▸ YOUR OBJECTIVE
For the data below, give again exactly the lines from the one containing "The image size is (1155, 505)." through the one containing "Task: Select HEIC转换 in the sidebar", both ends included, and no others.

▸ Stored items
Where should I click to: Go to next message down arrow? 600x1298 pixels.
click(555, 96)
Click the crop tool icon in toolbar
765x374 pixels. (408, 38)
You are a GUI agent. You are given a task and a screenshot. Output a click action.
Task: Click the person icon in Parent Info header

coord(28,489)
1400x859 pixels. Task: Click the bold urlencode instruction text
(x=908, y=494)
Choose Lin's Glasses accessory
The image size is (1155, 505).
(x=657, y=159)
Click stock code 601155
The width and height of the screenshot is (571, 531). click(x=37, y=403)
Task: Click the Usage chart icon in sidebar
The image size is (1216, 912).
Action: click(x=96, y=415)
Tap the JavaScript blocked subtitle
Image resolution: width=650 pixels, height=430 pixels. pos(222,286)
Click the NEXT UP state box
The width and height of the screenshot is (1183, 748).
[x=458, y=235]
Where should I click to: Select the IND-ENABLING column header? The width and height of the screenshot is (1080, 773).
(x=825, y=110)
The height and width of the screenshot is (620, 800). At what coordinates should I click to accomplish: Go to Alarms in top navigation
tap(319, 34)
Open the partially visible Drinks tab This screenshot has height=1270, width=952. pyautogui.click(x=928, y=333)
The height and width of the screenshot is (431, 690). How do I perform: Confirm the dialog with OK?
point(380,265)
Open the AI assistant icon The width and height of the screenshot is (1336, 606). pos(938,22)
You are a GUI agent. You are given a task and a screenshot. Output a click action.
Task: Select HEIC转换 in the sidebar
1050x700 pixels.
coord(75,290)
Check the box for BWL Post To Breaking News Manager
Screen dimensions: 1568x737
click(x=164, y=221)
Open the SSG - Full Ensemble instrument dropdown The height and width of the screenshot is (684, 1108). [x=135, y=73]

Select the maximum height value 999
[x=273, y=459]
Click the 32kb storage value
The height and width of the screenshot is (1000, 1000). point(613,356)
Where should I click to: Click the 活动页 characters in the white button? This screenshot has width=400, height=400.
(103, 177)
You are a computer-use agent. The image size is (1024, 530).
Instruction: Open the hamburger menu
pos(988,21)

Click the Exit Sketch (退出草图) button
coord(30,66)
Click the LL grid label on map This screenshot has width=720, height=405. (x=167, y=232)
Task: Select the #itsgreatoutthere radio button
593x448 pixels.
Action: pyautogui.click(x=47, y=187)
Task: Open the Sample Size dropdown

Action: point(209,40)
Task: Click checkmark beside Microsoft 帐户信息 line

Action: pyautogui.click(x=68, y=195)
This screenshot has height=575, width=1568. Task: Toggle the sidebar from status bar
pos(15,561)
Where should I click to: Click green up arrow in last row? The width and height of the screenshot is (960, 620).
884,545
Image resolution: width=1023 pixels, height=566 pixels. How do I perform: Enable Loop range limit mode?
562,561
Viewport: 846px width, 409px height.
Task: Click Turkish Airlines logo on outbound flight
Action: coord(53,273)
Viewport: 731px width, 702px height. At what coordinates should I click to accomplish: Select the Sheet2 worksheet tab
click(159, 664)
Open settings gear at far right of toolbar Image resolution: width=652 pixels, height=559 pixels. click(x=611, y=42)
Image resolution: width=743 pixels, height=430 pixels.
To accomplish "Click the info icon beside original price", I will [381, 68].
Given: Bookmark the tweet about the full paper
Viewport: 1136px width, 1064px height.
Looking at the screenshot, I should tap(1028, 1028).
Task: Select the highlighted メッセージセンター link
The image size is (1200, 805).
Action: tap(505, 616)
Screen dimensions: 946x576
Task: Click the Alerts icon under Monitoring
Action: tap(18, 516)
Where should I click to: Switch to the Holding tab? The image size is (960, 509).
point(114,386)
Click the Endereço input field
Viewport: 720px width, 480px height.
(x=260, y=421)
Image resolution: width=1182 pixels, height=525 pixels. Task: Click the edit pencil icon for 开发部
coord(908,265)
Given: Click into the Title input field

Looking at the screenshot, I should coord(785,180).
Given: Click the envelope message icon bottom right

▸ YOUR SOLUTION
The image size is (1155, 505).
(x=657, y=159)
Click stock code 601155
The width and height of the screenshot is (571, 531). click(x=37, y=403)
Task: Click the Usage chart icon in sidebar
The image size is (1216, 912).
Action: click(x=96, y=415)
Tap the JavaScript blocked subtitle
Image resolution: width=650 pixels, height=430 pixels. pos(222,286)
Click the NEXT UP state box
The width and height of the screenshot is (1183, 748).
[x=458, y=235]
Where should I click to: Select the IND-ENABLING column header? The width and height of the screenshot is (1080, 773).
(x=825, y=110)
The height and width of the screenshot is (620, 800). At what coordinates should I click to accomplish: Go to Alarms in top navigation
tap(319, 34)
Open the partially visible Drinks tab This screenshot has height=1270, width=952. pyautogui.click(x=928, y=333)
The height and width of the screenshot is (431, 690). How do I perform: Confirm the dialog with OK?
point(380,265)
Open the AI assistant icon The width and height of the screenshot is (1336, 606). pos(938,22)
You are a GUI agent. You are given a task and a screenshot. Output a click action.
Task: Select HEIC转换 in the sidebar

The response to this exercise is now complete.